EXERCISE AIM: Rewrite the stretch from the line containing "Viewport: 1137px width, 1064px" through the line containing "pyautogui.click(x=1073, y=12)", requests included, offsetting each answer coordinate by adding 127. Leave the pictures out.

DATA:
* * *
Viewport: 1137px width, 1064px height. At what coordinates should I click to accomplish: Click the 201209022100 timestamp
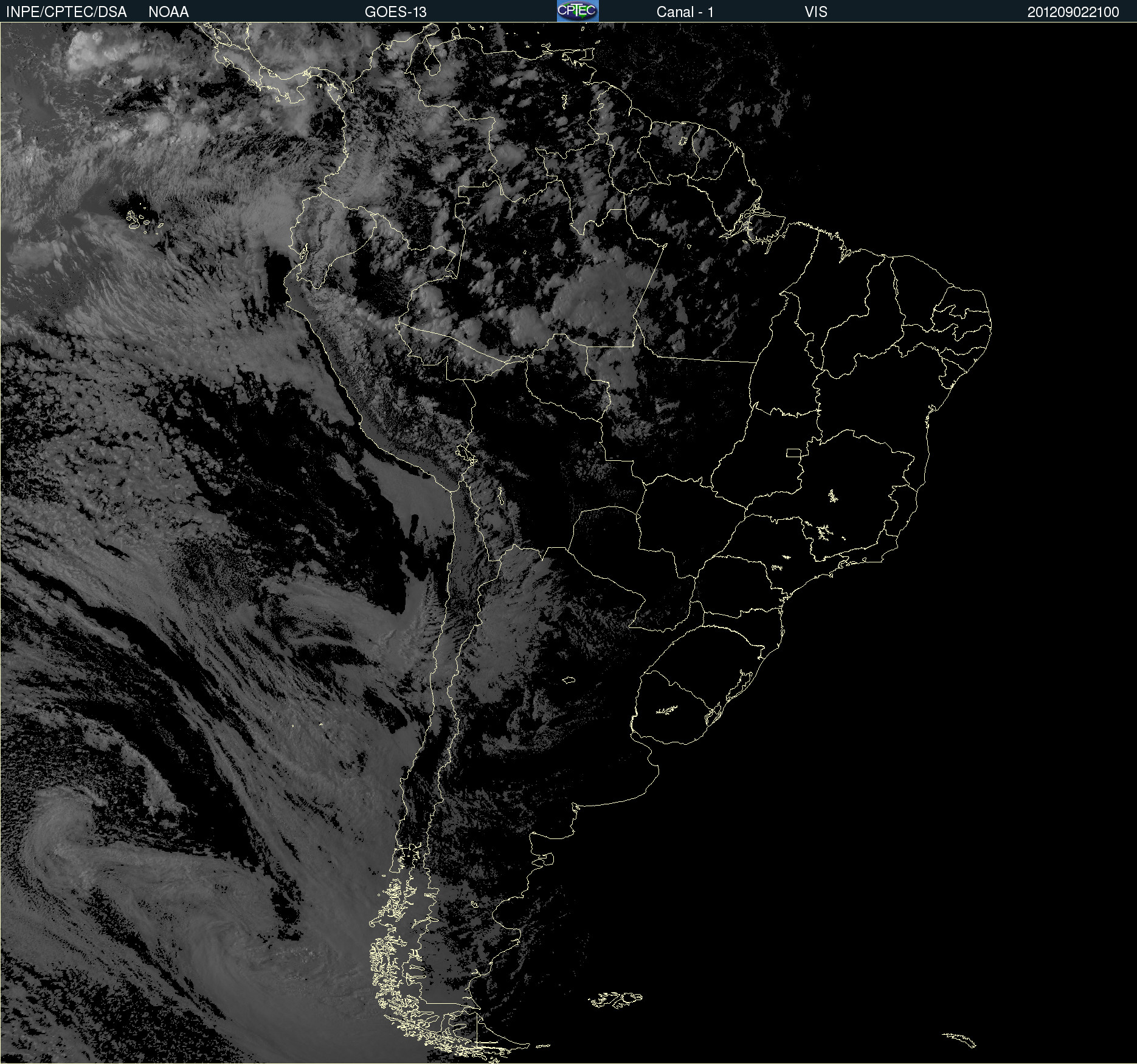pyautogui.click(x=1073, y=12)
* * *
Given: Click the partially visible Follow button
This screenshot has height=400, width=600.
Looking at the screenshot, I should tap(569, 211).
* * *
EXERCISE ANSWER:
Viewport: 1137px width, 1064px height. At what coordinates should I click to accomplish: Click the 201209022100 timestamp
pyautogui.click(x=1200, y=139)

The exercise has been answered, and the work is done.